Die Solothurner Spitäler AG (soH) müssen zu Sondermassnahmen greifen, weil sie gewisse Stellen, etwa in der Notfall- oder Intensivpflege, kurzfristig nicht besetzen können. Seit geraumer Zeit bucht die soH deshalb bei Stellenvermittlungsbüros Temporär-Angestellte.

Das hat nun bei der Solothurner SP Bedenken ausgelöst – nicht nur, aber auch wegen der Arbeitsbedingungen. «Das Spital ist eine hochkomplexe Organisation», schreibt die SP-Fraktion in einer kleinen Anfrage im Kantonsrat und zweifelt, ob mit sporadisch und temporär eingesetztem Personal die nötige Routine bei den Abläufen und damit letztlich die Qualität sichergestellt werden kann. «Die Pensen sind zum Teil sehr klein, und das Personal kommt oft von weit her.»

Weder die Regierung noch die Solothurner Spitäler sehen aber ein Problem, wie aus Antwort auf die Anfrage hervorgeht. Schliesslich könne durch die Temporäranstellungen «die Unterbesetzung einer Fachabteilung oder gar die Schliessung von Betten vermieden werden.» Weiter heisst es in der Antwort des Regierungsrates: «Die von der soH über Temporär-Firmen angestellten, ausgewiesenen Fachpersonen arbeiten in klaren Mangelberufen und könnten jederzeit eine Festanstellung bei der soH erhalten.» Meist möchten die Personen aber aus unterschiedlichen Gründen – wie etwa einer Weiterbildung – nur temporäre Arbeitsverhältnisse.

«Ähnliche Arbeitsbedingungen»

Bezüglich Ausbildung und Erfahrung würden die gleichen Anforderungen gelten, die auch Festangestellte erfüllen müssen. Und auch von einer Sparmassnahme könne nicht gesprochen werden: «Die Anstellung dieser Fachpersonen kommt die soH deutlich teurer als eine Direktanstellung.» Wenig konkret äussern sich die soH zu den Anstellungsbedingungen: Wo möglich, heisst es lediglich, werde darauf geachtet, «dass diese Temporär-Mitarbeitenden dieselben oder ähnliche Konditionen erhalten respektive zu ähnlichen Anstellungsbedingungen angestellt sind, wie wenn sie direkt bei den soH angestellt wären.»

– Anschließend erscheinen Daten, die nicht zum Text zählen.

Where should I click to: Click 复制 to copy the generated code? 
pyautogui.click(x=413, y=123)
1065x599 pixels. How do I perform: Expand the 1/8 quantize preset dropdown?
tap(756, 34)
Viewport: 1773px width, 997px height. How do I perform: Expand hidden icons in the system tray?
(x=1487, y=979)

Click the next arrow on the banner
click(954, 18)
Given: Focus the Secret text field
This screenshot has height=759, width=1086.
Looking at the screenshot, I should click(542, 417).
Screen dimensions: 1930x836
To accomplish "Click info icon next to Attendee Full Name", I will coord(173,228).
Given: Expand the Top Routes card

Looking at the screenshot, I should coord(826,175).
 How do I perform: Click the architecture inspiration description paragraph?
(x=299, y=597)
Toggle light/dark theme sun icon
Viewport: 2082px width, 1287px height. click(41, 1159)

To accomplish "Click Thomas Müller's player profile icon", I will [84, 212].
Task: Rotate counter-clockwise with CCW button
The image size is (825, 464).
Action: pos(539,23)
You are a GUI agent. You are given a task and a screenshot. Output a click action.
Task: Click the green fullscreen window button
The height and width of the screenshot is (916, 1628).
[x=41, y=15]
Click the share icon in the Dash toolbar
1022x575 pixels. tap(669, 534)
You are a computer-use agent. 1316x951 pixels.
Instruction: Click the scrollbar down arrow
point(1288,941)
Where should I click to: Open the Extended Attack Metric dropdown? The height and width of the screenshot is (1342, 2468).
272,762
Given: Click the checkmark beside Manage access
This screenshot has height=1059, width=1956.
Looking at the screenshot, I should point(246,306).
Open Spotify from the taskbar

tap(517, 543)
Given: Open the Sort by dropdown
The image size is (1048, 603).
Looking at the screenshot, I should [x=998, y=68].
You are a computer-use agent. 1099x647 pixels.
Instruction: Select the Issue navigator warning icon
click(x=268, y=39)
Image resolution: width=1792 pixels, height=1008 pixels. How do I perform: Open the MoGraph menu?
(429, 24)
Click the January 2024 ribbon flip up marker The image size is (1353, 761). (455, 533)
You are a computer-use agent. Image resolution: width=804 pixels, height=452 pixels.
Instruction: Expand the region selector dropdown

In puncto Kosten rechnen die soH mit 60 Prozent Zuschlag auf den Stundenlohn eines regulär Angestellten. «Die Temporär-Firma deckt damit einerseits Kosten, die der soH bei der Direktanstellung auch entstehen würden (z. B. Sozialversicherungen, Pensionskasse, Abgeltung für Ferien und Feiertage) und natürlich auch ihre Unkosten und ihren Gewinnbeitrag.»